§ RECORDS FOR THIS EXERCISE
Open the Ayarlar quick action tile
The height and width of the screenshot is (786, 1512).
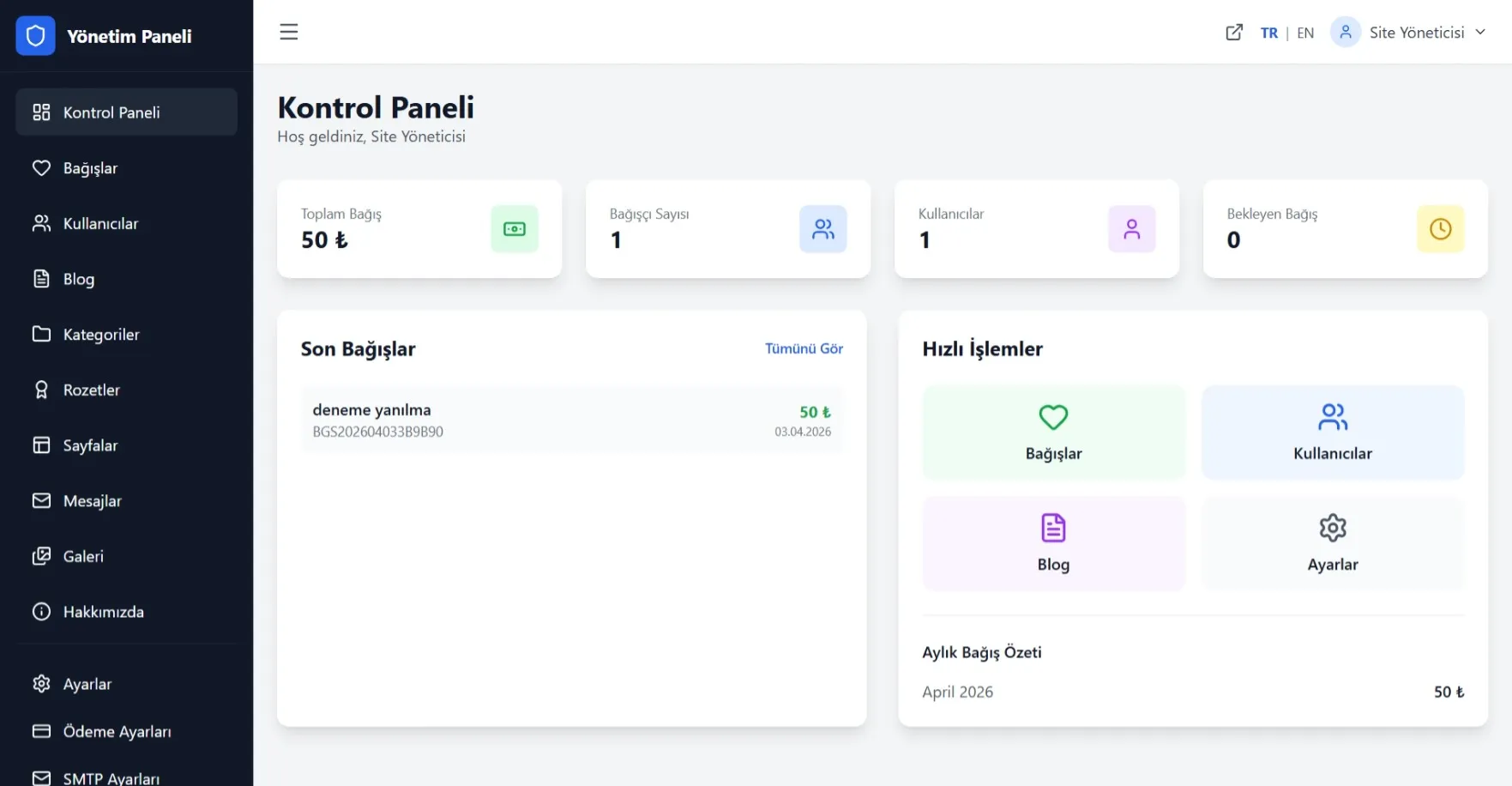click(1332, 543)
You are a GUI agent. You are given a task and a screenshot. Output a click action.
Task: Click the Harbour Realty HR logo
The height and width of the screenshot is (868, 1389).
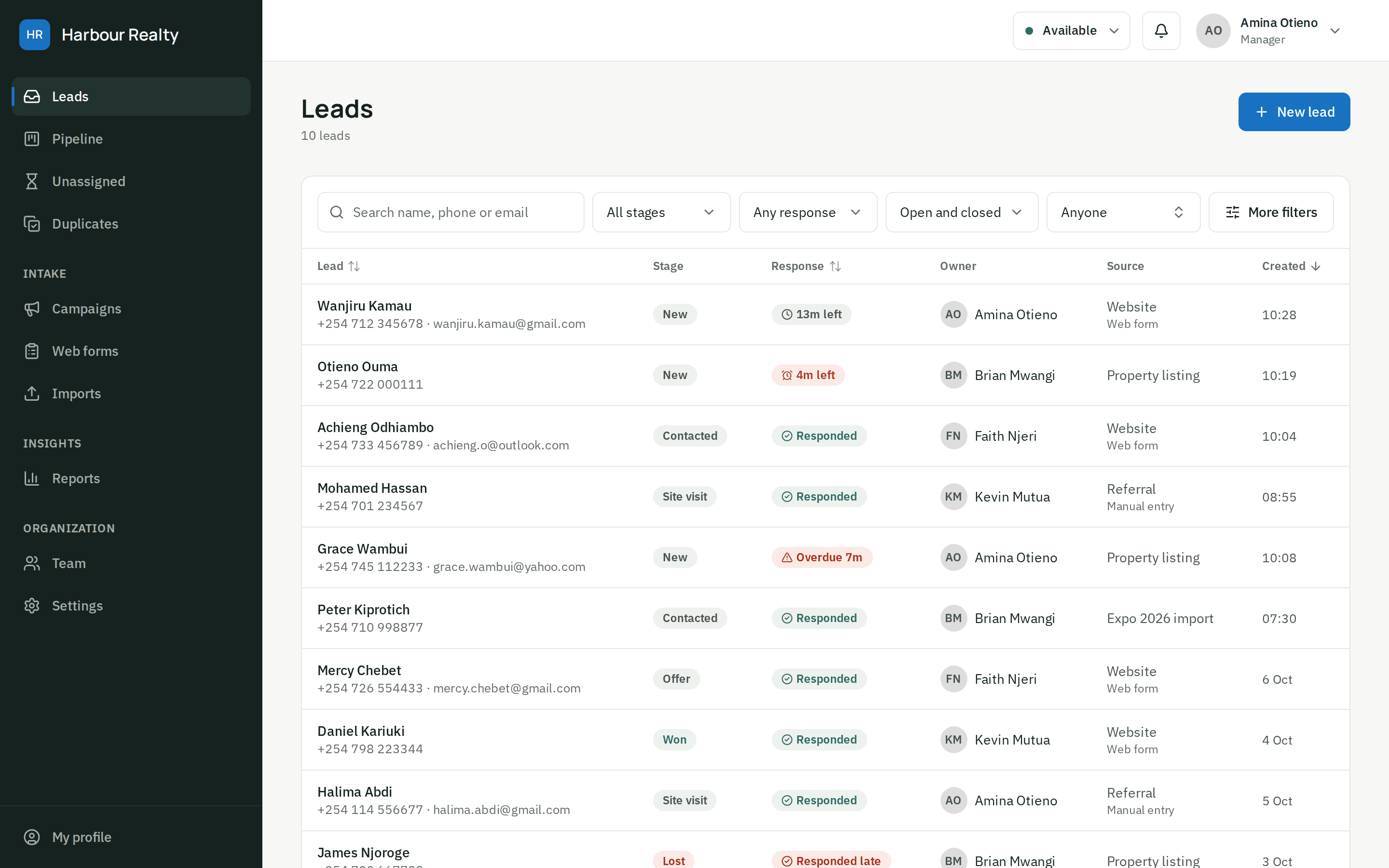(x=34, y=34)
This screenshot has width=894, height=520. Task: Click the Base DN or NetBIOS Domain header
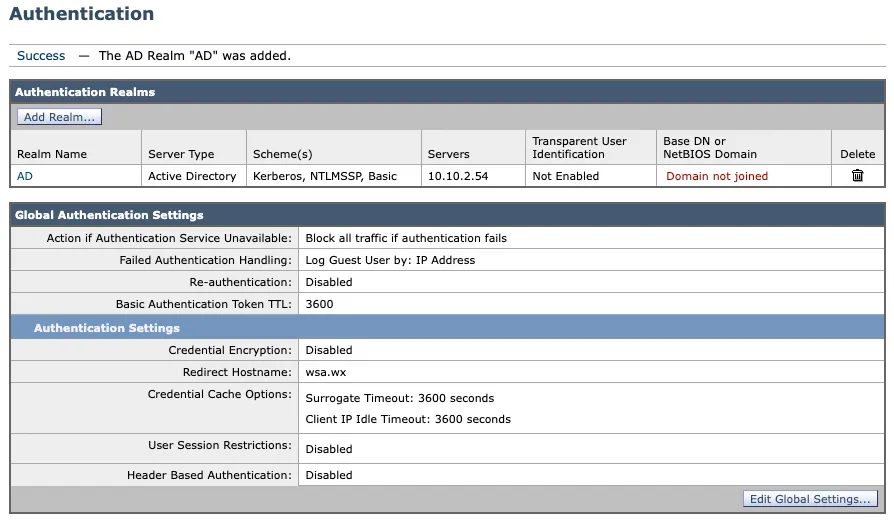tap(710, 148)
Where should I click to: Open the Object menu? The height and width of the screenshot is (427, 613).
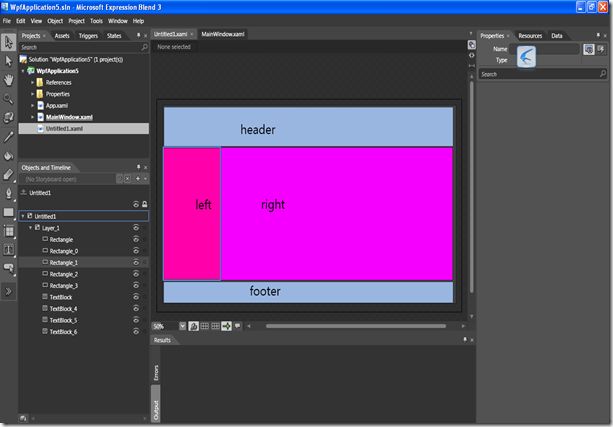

§ REQUIREMENT
Copy out all of the listing word for word, but skip the images.

§ COMPLETED EXERCISE
Open the Ayarlar quick action tile
The height and width of the screenshot is (786, 1512).
click(1332, 543)
You are a GUI agent. You are given a task and a screenshot. Output a click action.
Task: Click the Harbour Realty HR logo
The height and width of the screenshot is (868, 1389).
(x=34, y=34)
This screenshot has width=894, height=520. Task: Click the Base DN or NetBIOS Domain header
tap(710, 148)
Where should I click to: Open the Object menu? The height and width of the screenshot is (427, 613).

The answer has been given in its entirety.